0

I'm writing a programming language parser and I'm stuck in this Shift/Reduce Conflict.

Here's the conflict state in the parser.output file obtained via running bison with -v

State 1

   24 ident: TIDENT .
   26 call: TIDENT . TLPAREN args TRPAREN

    TLPAREN  shift, and go to state 24

    TLPAREN   [reduce using rule 24 (ident)]
    $default  reduce using rule 24 (ident)

The conflict is happening when I'm trying to implement a rule for call, it seems to conflict with the normal ident rule.

Here's some parts of the grammar, (actions removed for simplicity but they shouldn't be needed. also I'm not sure if the order in which rules are defined matters, correct me if I'm wrong)

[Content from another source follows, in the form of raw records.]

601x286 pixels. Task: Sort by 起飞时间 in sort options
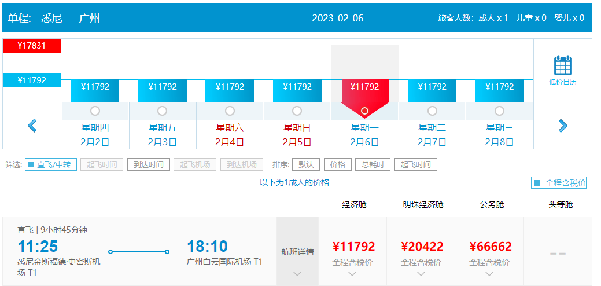click(415, 164)
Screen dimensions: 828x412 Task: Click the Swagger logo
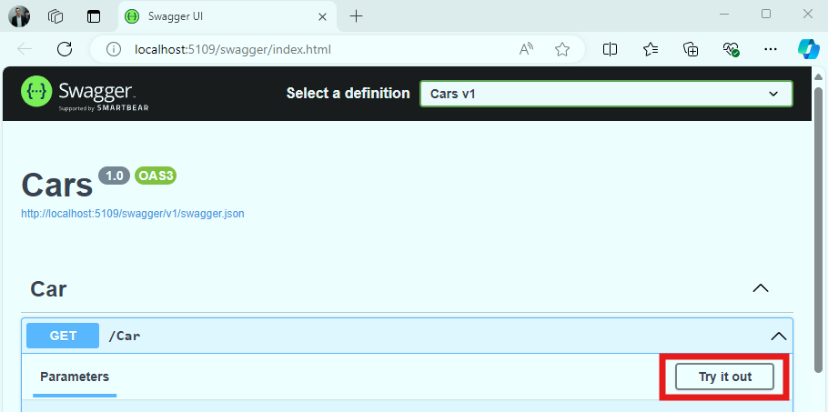click(85, 94)
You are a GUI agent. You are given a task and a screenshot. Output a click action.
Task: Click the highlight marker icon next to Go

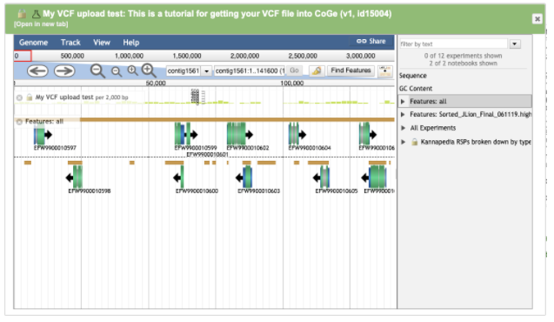(317, 70)
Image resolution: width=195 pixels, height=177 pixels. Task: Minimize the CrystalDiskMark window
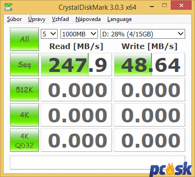pos(152,7)
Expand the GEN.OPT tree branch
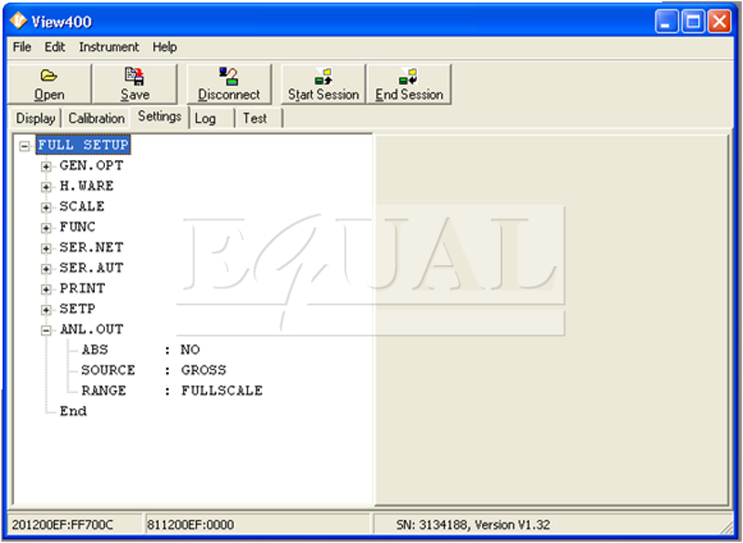The width and height of the screenshot is (743, 543). pyautogui.click(x=46, y=166)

(capital letters are tokens)

The ident rule is simply

ident: TIDENT
          ;

Args, used by call.

args: /* empty */
        |
        expr
        |
        args TCOMMA expr
        ;

Call for calling a function

call:
       TIDENT TLPAREN args TRPAREN
       ;

Expr for expressions

expr:
    number
    |
    ternary
    |
    bool
    |
    string
    |
    ident
    |
    call
    |
    TLPAREN expr TRPAREN
    |
    expr TPLUS expr
    |
    expr TMINUS expr
    |
    expr TSLASH expr
    |
    expr TSTAR expr
    |
    expr TGT expr
    |
    expr TGE expr
    | 
    expr TLT expr
    |
    expr TLE expr
    ;

The question: why does the grammar have a shift/reduce conflict and how do you fix it? I've seen similar style parsers that do not have the conflicts its really weird.

If you need to see the full grammar for reproducing here's a hastebin https://hasteb.in/zozifopi.shell

If you need more details about anything else then please let me know in the comments and I'll edit the question accordingly.

PoLLeN
  • 61
  • 7
  • Welcome to Stck Overflow. Please read the [Ask] and [About] pages soon, but more urgently, read about how to create an MCVE ([MCVE]). You've provided fragments of a grammar, but not a complete, minimal grammar that reproduces the problem you're running into. We have to work hard to see what's going on; we can't just copy'n'paste from your question. – Jonathan Leffler Feb 14 '19 at 18:20
  • Sorry, just edited to include the full code – PoLLeN Feb 14 '19 at 18:25
  • Full code isn't what's wanted — the _Minimal_ in MCVE is important too. I'll look at it. My first guess at a minimal version of your grammar didn't reproduce your SR conflict (it had an SR conflict, but not that one). – Jonathan Leffler Feb 14 '19 at 18:26
  • @pollen: Full code is not the same as "a link to a pastebin which at some point in time contained the code". You should include the entire grammar, along with relevant declarations (precedence and token declarations; semantic declarations only if relevant to your question). Personally, I appreciate styles which don't use so much vertical whitespace since I often look at questions with a small screen device. But that's just me; you don't need to take it into account. What's important is that the included code can be used without modification, and that it exhibits the problem. – rici Feb 14 '19 at 21:24

3 Answers3

2

The fundamental problem here is that your grammar is ambiguous because statements don't need to be terminated (stmts: stmts stmt) and a statement can be an expression. So two expressions can appear one after another without any punctuation. That means that f(3) could be one expression (a function call) or two expressions (f and (3)).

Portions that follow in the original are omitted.